On Monday, Indian Oil Corp. sent a letter to crude traders stating it would buy Russian oil only if delivery was included, according to a person familiar with the matter and a document seen by The Wall Street Journal. In the document, the Indian refining giant said it would no longer buy two grades of Russian oil, as well as a blend of Kazakh oil, if it had to take responsibility for transporting the oil. This was because some shipping companies are hesitant to load Russian crude.
Russia is responding fast to shore up demand for its oil, a vital source of dollars now the country’s foreign-currency reserves have been frozen by the U.S. and allies.
Companies including state-aligned giant Rosneft have pivoted from offering oil on a so-called FOB basis, in which buyers fix their own vessel and finance and insure the shipment, traders and oil executives say. Instead, they are offering oil on what is known in industry jargon as a CFR basis.
Under this model, Rosneft would use vessels from government-owned Sovcomflot’s fleet and deliver oil to the buyer’s door in return for cash, which means the buyer doesn’t have to worry about transportation, trade finance or insurance.
But buyers are rejecting the proposal, an oil-industry executive and a Middle East oil trader said.
In addition to India, China has also scooped up more Russian Urals, which normally are mostly sold on European markets. Two large tankers, including one chartered by China Petroleum & Chemical, or Sinopec, are en route to the Chinese ports of Ningbo and Zhanjiang and are scheduled to arrive in late March, said Kevin Wright, lead oil analyst at market-intelligence firm Kpler. A Sinopec spokesperson didn’t immediately respond to requests for comment.
Still, traders said China – which today we learned has bought more Iranian oil now than it did before the US sanctions – hasn’t vacuumed up cheap barrels in the way it did when global oil prices crashed at the start of the pandemic, perhaps because Beijing is treading a careful diplomatic line over the war, abstaining on a United Nations vote on condemning the invasion last week. That said, it’s probably only a matter of price before China decides to buy up as much Russian oil as it can.
One challenge facing Rosneft and other producers: Governments including the U.K. and Canada are banning Russian oil tankers. On Monday, one such vessel was forced to cancel an arrival to Scotland after the U.K. instituted its ban. Meanwhile, as noted earlier, many Western shipping companies have grown wary of sailing in the Black Sea to the south of Ukraine, and are contending with a jump in insurance rates for operating near a war zone.
Another emerging complication comes from the banks that grease the wheels of international commerce, and which are refusing to finance Russian commodity deals.

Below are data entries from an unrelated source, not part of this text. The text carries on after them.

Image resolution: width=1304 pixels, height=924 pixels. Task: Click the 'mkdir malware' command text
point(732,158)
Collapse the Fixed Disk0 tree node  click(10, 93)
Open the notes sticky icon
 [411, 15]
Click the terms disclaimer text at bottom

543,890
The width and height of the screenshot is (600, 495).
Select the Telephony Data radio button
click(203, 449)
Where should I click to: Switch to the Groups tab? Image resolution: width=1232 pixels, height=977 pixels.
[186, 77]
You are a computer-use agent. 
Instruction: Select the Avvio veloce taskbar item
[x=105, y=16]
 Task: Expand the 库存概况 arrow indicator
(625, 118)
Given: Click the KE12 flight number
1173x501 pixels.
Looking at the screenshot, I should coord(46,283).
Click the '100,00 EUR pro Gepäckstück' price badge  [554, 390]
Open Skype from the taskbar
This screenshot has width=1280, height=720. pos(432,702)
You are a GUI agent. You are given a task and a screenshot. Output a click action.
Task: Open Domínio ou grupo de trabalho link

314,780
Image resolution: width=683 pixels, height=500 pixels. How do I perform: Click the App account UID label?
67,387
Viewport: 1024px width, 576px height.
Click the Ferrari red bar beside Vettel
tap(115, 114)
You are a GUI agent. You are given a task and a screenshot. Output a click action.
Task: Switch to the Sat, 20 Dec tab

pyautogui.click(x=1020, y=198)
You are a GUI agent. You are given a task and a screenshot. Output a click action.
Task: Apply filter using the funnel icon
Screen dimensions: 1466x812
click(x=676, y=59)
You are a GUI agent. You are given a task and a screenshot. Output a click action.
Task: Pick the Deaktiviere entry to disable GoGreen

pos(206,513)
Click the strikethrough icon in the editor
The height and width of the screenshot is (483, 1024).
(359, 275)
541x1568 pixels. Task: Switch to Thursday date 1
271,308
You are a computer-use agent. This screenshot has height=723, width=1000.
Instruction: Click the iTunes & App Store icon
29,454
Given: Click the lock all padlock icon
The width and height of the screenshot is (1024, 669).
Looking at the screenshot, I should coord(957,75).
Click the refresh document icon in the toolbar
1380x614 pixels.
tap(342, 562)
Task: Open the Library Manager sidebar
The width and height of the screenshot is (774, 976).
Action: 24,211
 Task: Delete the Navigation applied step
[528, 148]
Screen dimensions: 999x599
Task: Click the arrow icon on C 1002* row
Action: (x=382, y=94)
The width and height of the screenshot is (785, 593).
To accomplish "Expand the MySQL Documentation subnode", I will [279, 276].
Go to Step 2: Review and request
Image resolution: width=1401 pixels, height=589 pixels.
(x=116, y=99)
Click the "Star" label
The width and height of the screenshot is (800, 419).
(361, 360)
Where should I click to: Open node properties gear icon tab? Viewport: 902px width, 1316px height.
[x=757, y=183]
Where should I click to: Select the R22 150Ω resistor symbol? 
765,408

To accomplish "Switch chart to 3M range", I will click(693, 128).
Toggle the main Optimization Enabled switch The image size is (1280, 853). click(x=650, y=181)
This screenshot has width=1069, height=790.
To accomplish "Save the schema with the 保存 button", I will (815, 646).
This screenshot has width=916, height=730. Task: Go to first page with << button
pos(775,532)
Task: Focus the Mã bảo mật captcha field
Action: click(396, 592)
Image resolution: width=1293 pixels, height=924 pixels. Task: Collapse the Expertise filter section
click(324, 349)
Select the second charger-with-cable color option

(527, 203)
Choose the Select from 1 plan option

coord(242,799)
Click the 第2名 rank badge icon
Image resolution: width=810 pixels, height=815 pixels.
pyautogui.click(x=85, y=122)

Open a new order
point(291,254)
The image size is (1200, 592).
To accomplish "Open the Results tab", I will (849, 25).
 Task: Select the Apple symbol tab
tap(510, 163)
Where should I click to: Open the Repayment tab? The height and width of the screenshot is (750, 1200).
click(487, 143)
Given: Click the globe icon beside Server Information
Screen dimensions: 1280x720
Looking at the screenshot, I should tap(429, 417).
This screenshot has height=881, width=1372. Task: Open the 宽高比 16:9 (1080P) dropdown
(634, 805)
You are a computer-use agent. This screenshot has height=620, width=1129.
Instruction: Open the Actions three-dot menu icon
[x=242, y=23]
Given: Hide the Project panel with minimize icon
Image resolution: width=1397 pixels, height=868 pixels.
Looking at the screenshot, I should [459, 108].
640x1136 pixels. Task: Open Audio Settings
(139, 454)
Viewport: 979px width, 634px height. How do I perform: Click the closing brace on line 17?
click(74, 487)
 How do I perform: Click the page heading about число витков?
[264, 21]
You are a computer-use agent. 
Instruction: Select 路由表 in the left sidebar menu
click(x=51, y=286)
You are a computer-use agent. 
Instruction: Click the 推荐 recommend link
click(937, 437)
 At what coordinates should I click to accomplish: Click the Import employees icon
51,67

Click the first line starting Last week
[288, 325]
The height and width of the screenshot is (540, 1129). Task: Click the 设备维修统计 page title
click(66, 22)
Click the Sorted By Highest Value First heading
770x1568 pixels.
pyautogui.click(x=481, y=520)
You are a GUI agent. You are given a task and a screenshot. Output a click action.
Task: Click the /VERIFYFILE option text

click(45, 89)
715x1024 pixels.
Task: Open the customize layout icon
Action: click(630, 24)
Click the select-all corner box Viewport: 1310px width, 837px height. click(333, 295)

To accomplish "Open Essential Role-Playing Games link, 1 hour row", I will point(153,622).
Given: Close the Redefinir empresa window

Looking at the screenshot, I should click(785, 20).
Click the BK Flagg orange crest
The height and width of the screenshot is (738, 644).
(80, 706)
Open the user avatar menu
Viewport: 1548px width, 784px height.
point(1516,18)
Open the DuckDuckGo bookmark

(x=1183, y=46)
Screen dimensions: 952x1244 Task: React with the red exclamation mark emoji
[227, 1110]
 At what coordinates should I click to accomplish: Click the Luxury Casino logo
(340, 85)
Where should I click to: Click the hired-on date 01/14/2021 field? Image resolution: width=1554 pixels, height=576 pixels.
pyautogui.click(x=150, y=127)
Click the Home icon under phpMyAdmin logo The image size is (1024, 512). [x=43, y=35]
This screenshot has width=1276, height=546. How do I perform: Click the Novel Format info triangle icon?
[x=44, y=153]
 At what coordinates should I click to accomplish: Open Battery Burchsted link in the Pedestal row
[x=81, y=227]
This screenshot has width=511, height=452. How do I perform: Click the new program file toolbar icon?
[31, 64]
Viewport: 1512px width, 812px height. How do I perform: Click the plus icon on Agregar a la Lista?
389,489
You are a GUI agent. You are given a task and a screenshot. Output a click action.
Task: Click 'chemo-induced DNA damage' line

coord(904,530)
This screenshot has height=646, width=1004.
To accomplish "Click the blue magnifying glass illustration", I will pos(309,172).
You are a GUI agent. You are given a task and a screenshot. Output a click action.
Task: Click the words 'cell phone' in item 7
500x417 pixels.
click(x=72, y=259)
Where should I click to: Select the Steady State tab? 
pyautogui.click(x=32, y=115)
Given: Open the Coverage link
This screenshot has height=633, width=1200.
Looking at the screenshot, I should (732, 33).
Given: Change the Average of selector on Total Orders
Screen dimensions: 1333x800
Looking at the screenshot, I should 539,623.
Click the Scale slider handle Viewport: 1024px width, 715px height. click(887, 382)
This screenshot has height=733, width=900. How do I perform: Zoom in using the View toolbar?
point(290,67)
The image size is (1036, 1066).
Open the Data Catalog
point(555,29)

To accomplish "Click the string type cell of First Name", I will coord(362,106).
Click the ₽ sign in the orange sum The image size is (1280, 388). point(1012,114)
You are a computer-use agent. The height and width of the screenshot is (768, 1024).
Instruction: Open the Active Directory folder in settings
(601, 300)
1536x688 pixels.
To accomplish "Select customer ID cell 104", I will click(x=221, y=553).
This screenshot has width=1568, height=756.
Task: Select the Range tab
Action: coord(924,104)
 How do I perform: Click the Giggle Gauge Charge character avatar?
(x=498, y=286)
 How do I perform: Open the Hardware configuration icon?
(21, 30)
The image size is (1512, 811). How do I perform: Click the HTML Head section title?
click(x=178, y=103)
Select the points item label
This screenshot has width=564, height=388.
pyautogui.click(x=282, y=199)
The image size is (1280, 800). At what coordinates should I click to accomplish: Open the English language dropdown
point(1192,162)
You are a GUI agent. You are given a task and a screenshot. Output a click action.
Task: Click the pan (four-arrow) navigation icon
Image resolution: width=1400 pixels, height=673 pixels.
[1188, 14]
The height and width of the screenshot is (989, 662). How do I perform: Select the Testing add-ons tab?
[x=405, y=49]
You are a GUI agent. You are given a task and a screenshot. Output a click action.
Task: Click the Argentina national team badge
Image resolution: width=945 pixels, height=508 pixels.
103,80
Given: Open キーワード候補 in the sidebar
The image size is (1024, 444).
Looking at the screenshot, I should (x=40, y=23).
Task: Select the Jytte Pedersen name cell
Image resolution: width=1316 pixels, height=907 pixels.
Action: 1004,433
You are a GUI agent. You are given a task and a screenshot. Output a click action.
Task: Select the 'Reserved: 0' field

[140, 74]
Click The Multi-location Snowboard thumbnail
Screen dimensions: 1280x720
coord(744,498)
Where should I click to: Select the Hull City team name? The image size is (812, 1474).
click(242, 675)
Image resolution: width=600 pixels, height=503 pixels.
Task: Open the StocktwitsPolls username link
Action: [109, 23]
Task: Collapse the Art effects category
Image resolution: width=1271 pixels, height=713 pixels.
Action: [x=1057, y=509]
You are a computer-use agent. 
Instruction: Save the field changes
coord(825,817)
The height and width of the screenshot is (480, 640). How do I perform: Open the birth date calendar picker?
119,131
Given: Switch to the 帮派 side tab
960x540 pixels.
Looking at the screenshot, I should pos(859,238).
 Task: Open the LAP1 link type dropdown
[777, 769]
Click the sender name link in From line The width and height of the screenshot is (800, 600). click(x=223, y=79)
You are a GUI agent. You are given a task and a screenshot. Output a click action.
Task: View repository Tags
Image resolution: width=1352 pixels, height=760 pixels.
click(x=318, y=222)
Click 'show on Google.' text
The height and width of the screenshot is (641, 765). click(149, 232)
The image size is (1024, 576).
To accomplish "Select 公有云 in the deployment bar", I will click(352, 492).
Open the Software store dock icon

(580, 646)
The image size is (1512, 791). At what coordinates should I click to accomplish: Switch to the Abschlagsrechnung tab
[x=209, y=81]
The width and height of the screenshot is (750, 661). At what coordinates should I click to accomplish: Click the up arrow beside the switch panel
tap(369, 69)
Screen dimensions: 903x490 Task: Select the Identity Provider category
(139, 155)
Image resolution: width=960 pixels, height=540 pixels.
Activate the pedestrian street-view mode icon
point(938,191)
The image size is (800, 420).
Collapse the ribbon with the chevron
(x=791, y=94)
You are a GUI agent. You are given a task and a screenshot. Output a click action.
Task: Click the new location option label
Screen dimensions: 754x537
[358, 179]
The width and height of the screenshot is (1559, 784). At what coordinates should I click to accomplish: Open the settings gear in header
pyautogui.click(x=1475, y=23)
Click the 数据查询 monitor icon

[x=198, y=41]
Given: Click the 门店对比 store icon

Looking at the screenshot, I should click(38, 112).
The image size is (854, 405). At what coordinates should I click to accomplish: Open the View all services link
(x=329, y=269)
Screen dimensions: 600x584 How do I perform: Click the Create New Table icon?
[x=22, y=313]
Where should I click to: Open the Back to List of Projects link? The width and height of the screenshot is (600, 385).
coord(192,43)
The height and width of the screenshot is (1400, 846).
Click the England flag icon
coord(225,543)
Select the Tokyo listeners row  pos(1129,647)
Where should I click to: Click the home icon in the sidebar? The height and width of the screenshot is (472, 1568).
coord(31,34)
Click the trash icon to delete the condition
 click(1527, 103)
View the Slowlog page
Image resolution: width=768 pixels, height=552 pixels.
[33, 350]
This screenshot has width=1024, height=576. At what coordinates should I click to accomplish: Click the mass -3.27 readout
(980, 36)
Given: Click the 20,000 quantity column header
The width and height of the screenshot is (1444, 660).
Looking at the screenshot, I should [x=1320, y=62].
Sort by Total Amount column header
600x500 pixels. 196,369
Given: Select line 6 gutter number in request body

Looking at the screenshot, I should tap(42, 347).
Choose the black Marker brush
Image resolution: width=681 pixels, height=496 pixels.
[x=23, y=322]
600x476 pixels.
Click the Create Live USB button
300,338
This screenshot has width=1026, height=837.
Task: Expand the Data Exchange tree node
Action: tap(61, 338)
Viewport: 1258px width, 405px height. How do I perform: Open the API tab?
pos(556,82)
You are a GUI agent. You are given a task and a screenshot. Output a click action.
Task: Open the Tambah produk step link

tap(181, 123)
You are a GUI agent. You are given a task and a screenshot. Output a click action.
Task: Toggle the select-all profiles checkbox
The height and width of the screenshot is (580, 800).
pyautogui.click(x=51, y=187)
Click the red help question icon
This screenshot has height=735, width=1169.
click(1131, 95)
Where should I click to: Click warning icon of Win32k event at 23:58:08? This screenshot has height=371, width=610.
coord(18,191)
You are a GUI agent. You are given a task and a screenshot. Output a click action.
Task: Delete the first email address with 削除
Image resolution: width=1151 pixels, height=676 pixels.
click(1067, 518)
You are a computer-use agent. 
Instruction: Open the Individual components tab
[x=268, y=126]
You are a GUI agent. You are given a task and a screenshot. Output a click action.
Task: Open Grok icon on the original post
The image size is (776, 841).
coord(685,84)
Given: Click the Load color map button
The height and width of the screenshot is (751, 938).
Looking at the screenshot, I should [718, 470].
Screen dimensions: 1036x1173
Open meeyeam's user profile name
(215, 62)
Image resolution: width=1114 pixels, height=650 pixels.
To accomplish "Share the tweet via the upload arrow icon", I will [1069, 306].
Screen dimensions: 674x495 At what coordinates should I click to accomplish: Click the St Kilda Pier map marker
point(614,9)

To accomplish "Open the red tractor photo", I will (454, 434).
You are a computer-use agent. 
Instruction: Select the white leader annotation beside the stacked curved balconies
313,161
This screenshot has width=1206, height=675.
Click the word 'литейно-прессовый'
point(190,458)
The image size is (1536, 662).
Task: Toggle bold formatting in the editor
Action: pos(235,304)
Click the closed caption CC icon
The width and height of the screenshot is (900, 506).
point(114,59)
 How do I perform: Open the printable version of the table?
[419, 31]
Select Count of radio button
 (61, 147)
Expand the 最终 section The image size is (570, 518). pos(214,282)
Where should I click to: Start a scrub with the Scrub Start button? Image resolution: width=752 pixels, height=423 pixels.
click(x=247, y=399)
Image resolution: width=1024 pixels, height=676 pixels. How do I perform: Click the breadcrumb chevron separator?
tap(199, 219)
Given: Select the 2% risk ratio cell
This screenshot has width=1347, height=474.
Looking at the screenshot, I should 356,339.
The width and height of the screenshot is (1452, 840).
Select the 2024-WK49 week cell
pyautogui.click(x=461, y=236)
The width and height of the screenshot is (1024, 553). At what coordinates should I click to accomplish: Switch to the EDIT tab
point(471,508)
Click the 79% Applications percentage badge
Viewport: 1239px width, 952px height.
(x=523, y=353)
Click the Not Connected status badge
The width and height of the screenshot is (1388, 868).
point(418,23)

Lenders including ING, Société Générale and Credit Suisse and even some Chinese banks aren’t issuing letters of credit, a form of trade finance, for oil and other natural resources from Russia.
“The major problem is now on payment terms,” said Igho Sanomi, founder of energy trading company Taleveras. “That has become very difficult.”
The bottom line is that while Russia’s economy will likely be crippled and soon, once this final dollar lifeline stops, the removal of millions of barrels of oil from the market will lead to an exponential surge in oil prices until we hit the infamous “demand destruction” trigger – the price beyond which there is no more demand… and a global stagflation beckons.
In short, this is one giant game of chicken between Russia and the west, where the former is suffering tremendous pain this very moment, and where the latter is still cruising thanks to a buffer of relatively cheap oil which however will run out shortly and once it does, prices will go vertical triggering an even bigger oil crisis than what the US experienced in the mid-1970s.